Юра вдруг почувствовал, как одновременно с жалостью к Боре поднимается у него в груди раздражение – может быть, просто от усталости? Ему противно стало: этот круглоглазый комсомольский работник спрашивал у него о том, что прекрасно понимала бабушка, что понимали родители, что сам он знал с мальчишеских лет…
– Это ты меня спрашиваешь? – медленно произнес Гринев. – Ты – меня?
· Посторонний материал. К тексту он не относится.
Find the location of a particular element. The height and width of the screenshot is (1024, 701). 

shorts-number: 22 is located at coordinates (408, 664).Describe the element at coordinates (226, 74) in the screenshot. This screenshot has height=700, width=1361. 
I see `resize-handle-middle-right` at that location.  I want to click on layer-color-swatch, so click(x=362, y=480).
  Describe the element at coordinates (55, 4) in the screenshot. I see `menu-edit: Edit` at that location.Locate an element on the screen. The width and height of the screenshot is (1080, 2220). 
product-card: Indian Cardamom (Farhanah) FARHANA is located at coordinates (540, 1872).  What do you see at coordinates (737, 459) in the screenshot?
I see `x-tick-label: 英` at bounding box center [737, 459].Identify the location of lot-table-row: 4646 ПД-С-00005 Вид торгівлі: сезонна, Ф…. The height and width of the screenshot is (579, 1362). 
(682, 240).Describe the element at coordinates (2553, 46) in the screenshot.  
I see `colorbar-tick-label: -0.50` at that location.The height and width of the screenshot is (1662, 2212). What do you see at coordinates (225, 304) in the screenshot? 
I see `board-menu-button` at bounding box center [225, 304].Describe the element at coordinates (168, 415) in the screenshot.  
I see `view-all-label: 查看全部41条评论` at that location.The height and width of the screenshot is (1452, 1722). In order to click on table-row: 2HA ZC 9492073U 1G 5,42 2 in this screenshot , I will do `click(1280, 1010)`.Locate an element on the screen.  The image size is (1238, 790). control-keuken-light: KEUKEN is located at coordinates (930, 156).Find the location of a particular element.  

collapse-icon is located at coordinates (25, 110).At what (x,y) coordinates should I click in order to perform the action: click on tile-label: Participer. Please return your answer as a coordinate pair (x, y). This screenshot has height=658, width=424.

А может, я тебя должен спросить?
– Да пошел ты! – Борька вскочил с бордюра, на котором они сидели вдвоем. – Праведник хренов нашелся, пошел ты знаешь куда! Не сердись, Юр, – произнес он, помолчав. – Я ж понимаю… Но я этого дела так не оставлю, помяни мое слово! – Он снова сел, ударил себя кулаком по колену. – Я это все досконально выясню в Москве, вот увидишь! Ладно. – Боря отряхнул стройотрядовские штаны, поднялся. – Спиртику бы еще, да времени нет. Пойду.
– Давай уж теперь я тебя провожу немного, – виновато сказал Юра.
Ему уже было стыдно, что он ни с того ни сего вздумал предъявлять Борьке дурацкие претензии. В конце концов, Годунов сейчас в Ленинакане, а не в комсомольском кабинете. И если бы не он, сидел бы ты, Юрий Валентинович, сейчас в Москве со своими претензиями да локти кусал.
Декабрь в Армении был, конечно, совсем не такой, как в Москве. Морозило только ночью, а днем температура еще держалась плюсовая. И все торопились, торопились расчистить завалы до наступления холодов: все-таки было больше шансов, что по теплу люди выживут под развалинами…
Юра решил дойти с Борисом до угла и сразу вернуться. Действительно, надо было поспать, а потом готовить раненых: вечером самых тяжелых отправляли в Ереван, а оттуда самолетом в Москву. Вместе с ранеными улетала склифовская бригада, на смену которой должна была прибыть новая. Ну, а у него был отпуск, и улетать ему было необязательно.
Но разгуливать по улицам Ленинакана просто так, приятно беседуя с товарищем, было невозможно. А с Борькой особенно.